Hey, another quick question: we would like to export data lineage metadata from Prefect to our Data Catalog - is there an API from which we can pull such metadata?
k
Kevin Kho
04/08/2021, 5:32 PM
Hey @Remi Paulin, do you mean that when a flow runs, you want to keep track of the metadata (what tasks happened?) and store it in your Data Catalog? What format would you need it in for the data catalog?
r
Remi Paulin
04/08/2021, 5:44 PM
yes! any format should be fine actually.
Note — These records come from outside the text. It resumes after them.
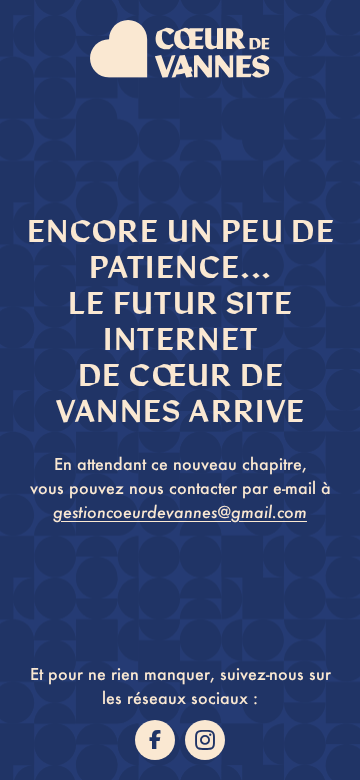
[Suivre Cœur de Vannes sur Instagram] (205, 740)
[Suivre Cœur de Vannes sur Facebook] (155, 740)
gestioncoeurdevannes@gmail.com (180, 511)
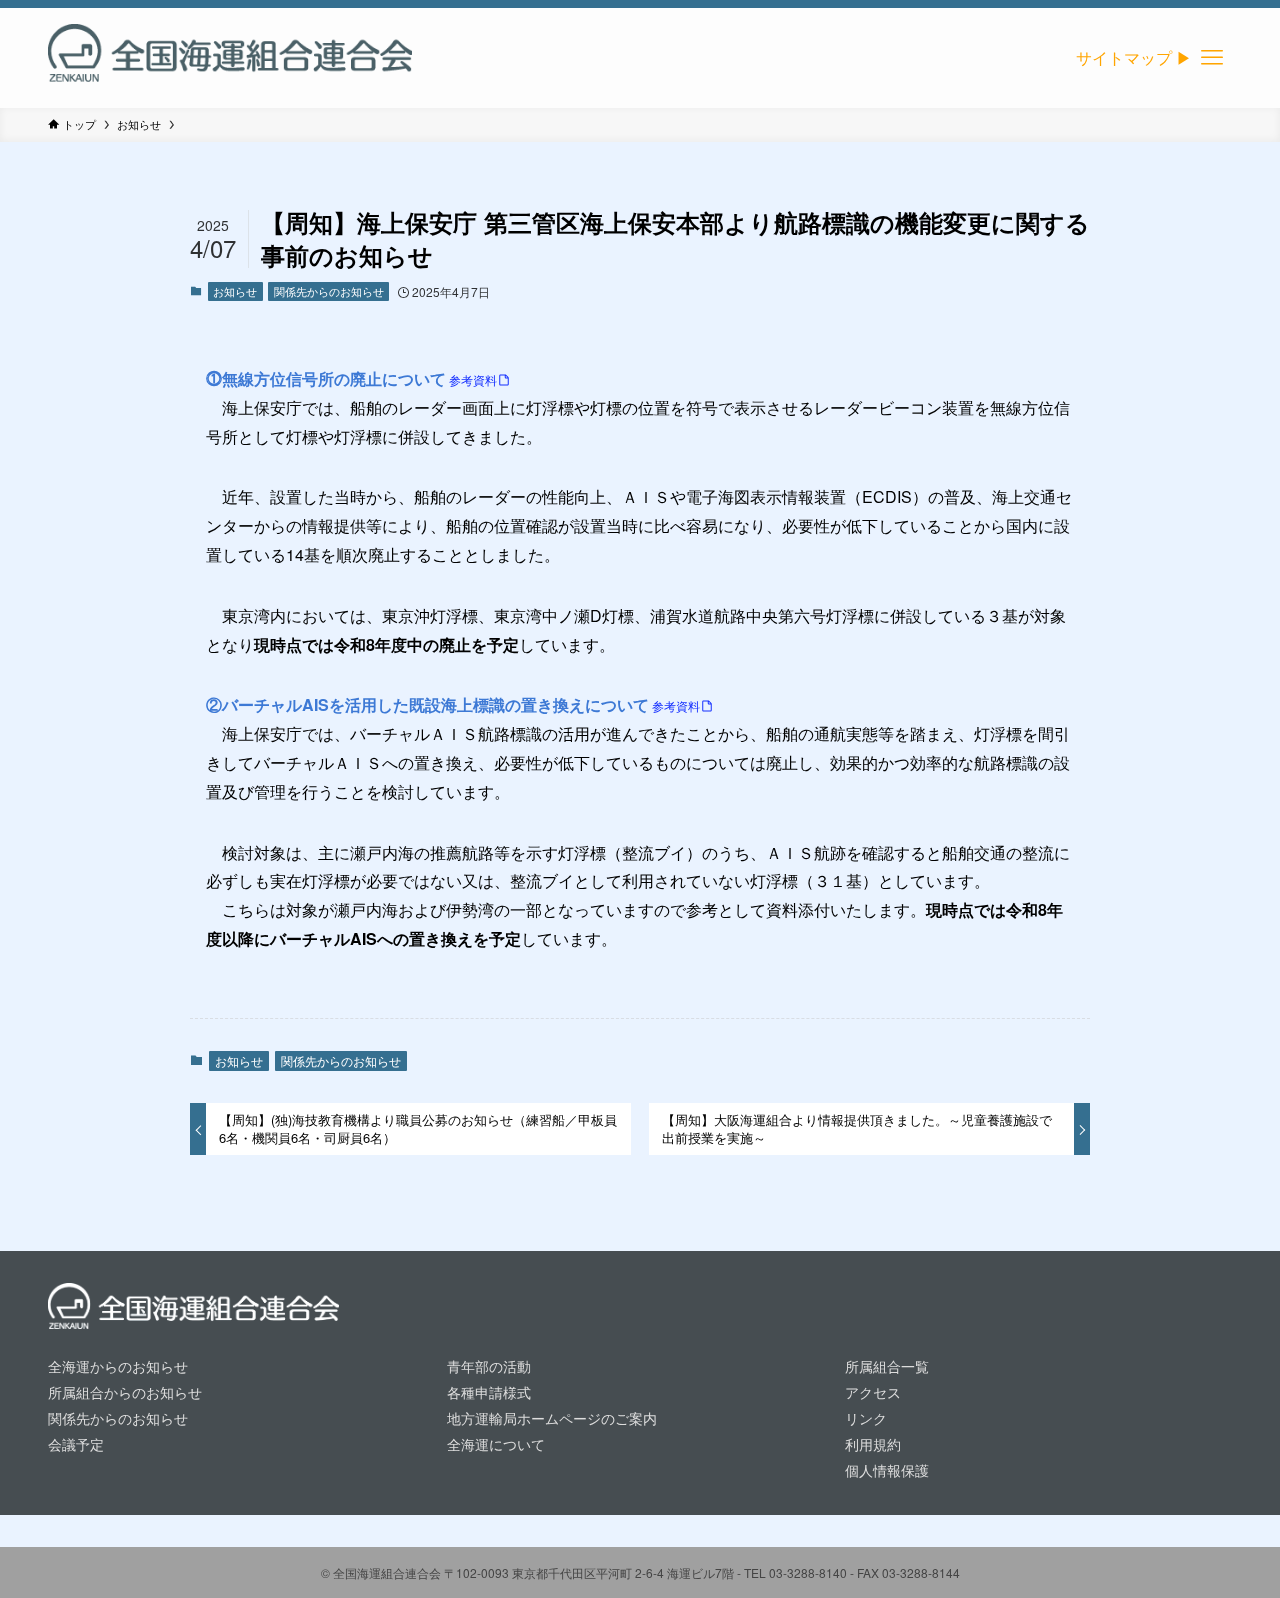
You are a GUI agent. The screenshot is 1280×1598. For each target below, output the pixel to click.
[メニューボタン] (1212, 58)
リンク (866, 1417)
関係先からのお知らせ (329, 291)
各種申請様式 (489, 1391)
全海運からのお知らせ (118, 1365)
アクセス (873, 1391)
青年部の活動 (489, 1365)
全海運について (496, 1443)
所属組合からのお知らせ (125, 1391)
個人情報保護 (887, 1469)
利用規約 (873, 1443)
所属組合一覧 (887, 1365)
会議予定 (76, 1443)
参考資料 (473, 379)
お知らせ (235, 291)
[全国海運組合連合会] (230, 58)
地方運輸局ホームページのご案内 (552, 1417)
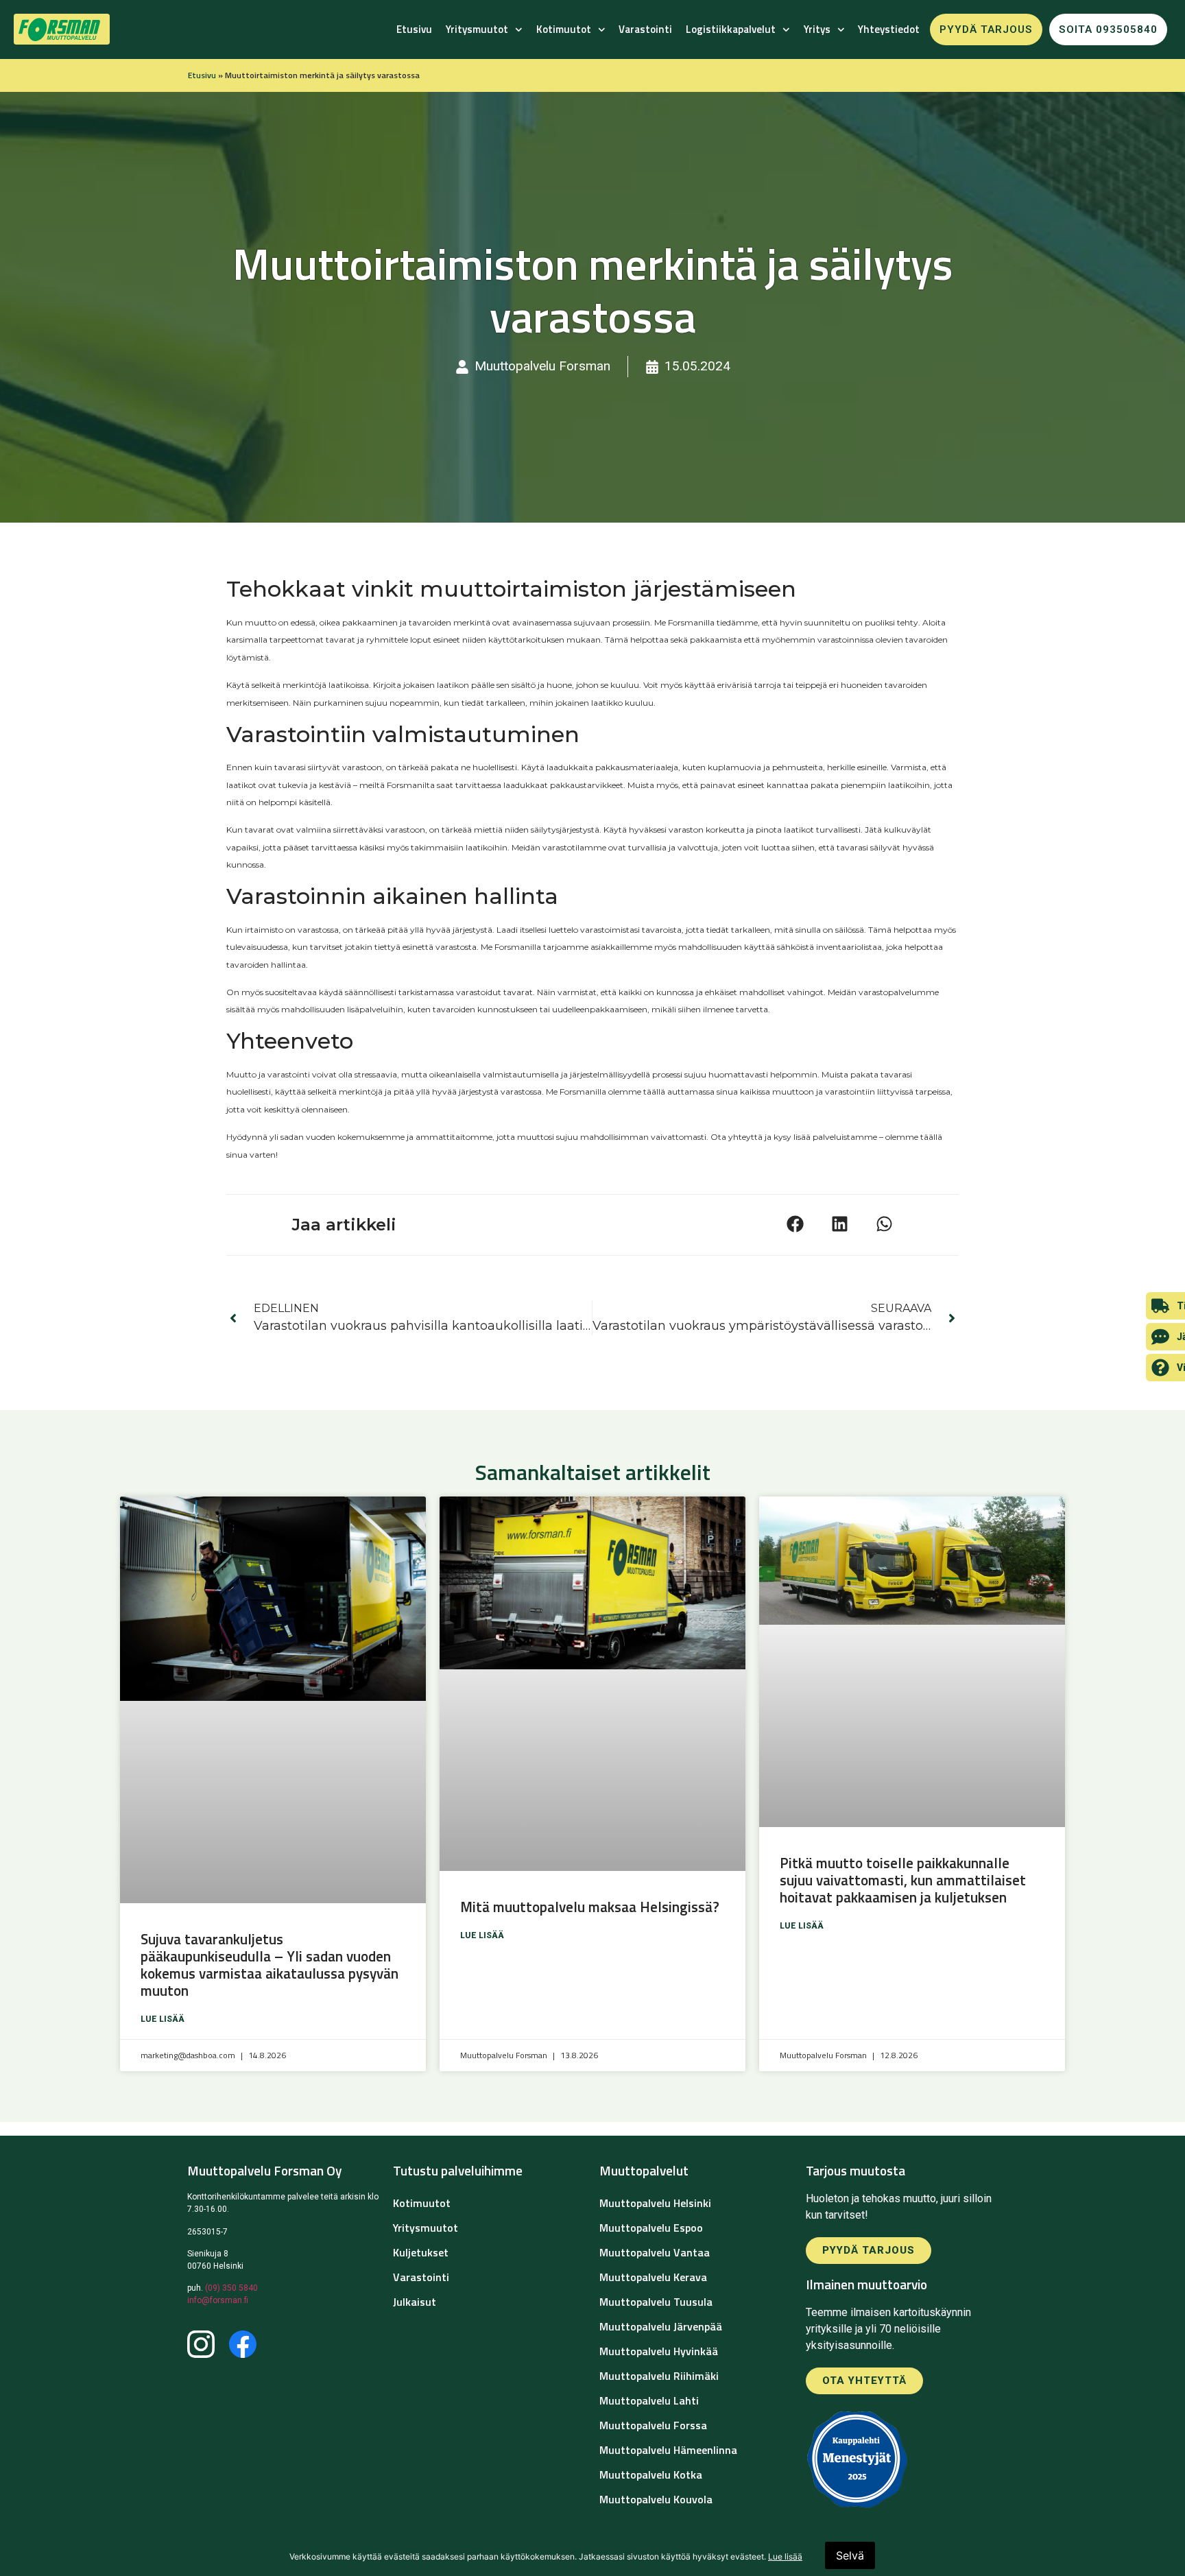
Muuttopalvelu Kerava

We're thinking of using Data Galaxy as our Data Catalog and the metadata would eventually need to be parsed to be ingested into Data Galaxy anyway.
k
Kevin Kho
04/08/2021, 5:47 PM
Ah ok so we have a GraphQL API where you can query your flows and task runs. Assuming they are named descriptively, you can pull out the data, parse it, and feed it into the data catalog.
Kevin Kho
04/08/2021, 5:48 PM
I think what this would look like is you have a separate Python script to query your Flow data and parse them to upload to Data Galaxy (maybe even as another Prefect flow).
👍 1
Kevin Kho
04/08/2021, 5:49 PM
Out of curiosity, do you know how detailed you want your lineage to be? Does it need to specify that “these 3 data sources were joined and filtered to produce this dataset”? Or is it more of carrying over schema and description from original columns?
r
Remi Paulin
04/08/2021, 5:55 PM
Ok amazing I'll check this out. Ideally we'd like to get quite detailed lineage such as in the example you mentioned (joins & filters involved). But from what I understood since Prefect Cloud doesn't have much visibility into the actual logic maybe this wouldn't be easy to implement. Using Prefect with dbt for instance would maybe enable us to retrieve such detailed metadata (only for the flows governed by dbt of course).
k
Kevin Kho
04/08/2021, 6:03 PM
I think it can be implemented if your Tasks are well named. It would also help if there is a relatively clean “separation of concerns” with your data engineering. You are right though that we actually don’t see the data (with our Hybrid Model).
r
Remi Paulin
04/08/2021, 6:07 PM
ok got it - I definitely need to think about this more. Thanks again for your help!!